We respectfully note that the dataset creators did not release subject-level metadata such as the number of patients or clinical grouping criteria, and therefore these details cannot be reported. The dataset is publicly available already divided into the four severity classes (NonDemented, VeryMildDemented, MildDemented, and ModerateDemented). All prior studies that employed this dataset (e.g., Assaduzzaman et al., 2024; Elmotelb et al., 2025) have reported it in the same way, and our description follows this established practice.
Comment 3:
Under Data Acquisition and Preprocessing you write “All 2D brain MRI images”. Could you provide details of the used MRI images?
Response 3:
We thank the reviewer for this helpful suggestion. In the revised manuscript we have clarified the type of MRI images used in the dataset. Specifically, we now state in Section 2.1 that the dataset consists of T1- and T2-weighted axial brain MRI slices, highlighted in red in the revised manuscript.
Comment 4:
Minor comments
1. In line 64 and 65 you write “structural magnetic resonance imaging (sMRI)” – Please change the abbreviation to MRI, since you do not use sMRI further in the text.
2. In line 80 you write “superior diagnostic performance compared with single-modality techniques [2]..” – Please remove one dot at the end.
3. In line 82 you write “The application of artificial intelligence in” – Please introduce the abbreviation AI for artificial intelligence.
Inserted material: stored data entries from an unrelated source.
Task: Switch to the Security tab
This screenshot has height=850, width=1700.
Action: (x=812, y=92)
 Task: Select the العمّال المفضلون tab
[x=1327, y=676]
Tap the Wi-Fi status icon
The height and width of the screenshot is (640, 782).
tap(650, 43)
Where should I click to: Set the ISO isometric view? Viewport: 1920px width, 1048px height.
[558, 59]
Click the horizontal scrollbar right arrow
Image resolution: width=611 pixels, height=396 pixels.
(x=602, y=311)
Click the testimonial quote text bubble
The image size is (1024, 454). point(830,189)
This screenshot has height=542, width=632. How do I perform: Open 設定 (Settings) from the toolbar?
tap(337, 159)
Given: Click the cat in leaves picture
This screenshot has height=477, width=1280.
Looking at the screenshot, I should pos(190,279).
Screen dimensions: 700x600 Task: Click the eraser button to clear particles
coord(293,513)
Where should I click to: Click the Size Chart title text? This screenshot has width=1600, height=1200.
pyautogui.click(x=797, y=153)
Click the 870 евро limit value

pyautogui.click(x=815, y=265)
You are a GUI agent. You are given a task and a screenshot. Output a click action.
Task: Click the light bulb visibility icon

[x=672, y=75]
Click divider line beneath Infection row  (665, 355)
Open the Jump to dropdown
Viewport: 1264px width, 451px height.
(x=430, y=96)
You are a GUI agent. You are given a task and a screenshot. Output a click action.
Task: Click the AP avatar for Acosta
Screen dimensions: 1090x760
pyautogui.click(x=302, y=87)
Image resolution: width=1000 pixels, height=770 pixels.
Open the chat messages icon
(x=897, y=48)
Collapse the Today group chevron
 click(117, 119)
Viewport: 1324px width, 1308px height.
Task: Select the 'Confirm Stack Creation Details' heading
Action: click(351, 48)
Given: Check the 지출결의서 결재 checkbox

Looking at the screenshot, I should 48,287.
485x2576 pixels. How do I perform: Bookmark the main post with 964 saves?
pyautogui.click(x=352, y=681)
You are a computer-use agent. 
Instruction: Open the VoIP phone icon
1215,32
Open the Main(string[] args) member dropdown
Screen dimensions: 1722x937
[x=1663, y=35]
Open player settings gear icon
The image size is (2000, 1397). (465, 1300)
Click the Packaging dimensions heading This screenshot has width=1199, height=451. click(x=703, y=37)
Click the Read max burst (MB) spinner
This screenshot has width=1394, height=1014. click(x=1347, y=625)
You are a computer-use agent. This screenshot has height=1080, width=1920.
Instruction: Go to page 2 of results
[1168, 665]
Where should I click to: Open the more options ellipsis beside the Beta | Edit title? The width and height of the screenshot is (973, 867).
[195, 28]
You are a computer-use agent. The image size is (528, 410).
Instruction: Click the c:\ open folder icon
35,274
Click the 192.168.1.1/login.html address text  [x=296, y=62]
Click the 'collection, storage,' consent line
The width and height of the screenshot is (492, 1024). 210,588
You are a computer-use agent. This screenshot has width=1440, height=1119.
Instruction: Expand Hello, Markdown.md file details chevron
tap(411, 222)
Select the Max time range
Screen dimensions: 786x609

4. In line 83 and 84 you write “to sophisticated deep learning frameworks” – Please introduce the abbreviation DL for deep learning.
Response 4:
We thank the reviewer for these careful observations. All of the suggested minor corrections have been implemented in the revised manuscript and highlighted in red:
- The abbreviation sMRI has been replaced with MRI in lines 64–65.
- The extra period at the end of line 80 has been removed.
- The abbreviation AI has been introduced at first mention of “artificial intelligence.”
- The abbreviation DL has been introduced at first mention of “deep learning.”
Round 2
Reviewer 2 Report
Comments and Suggestions for AuthorsSection 2.1 title "Data Acquisition' still gives indication that data was acquired by authors. Modify title to simply 'Dataset' & of Section 2 to 'Materials & Methods'
Author Response
We thank the reviewer for this valuable suggestion. We have revised the section titles accordingly: Section 2.1 is now titled “Dataset”, and Section 2 has been renamed “Materials & Methods”, highlighted in purple in the revised manuscript.
Reviewer 3 Report
Comments and Suggestions for AuthorsDear authors,
Thank you for addressing my comments in a detailed way,
Author Response
We thank the reviewer for their careful consideration and constructive feedback throughout the review process. We appreciate their acknowledgement of our revisions and are glad that our responses were helpful in addressing the earlier concerns.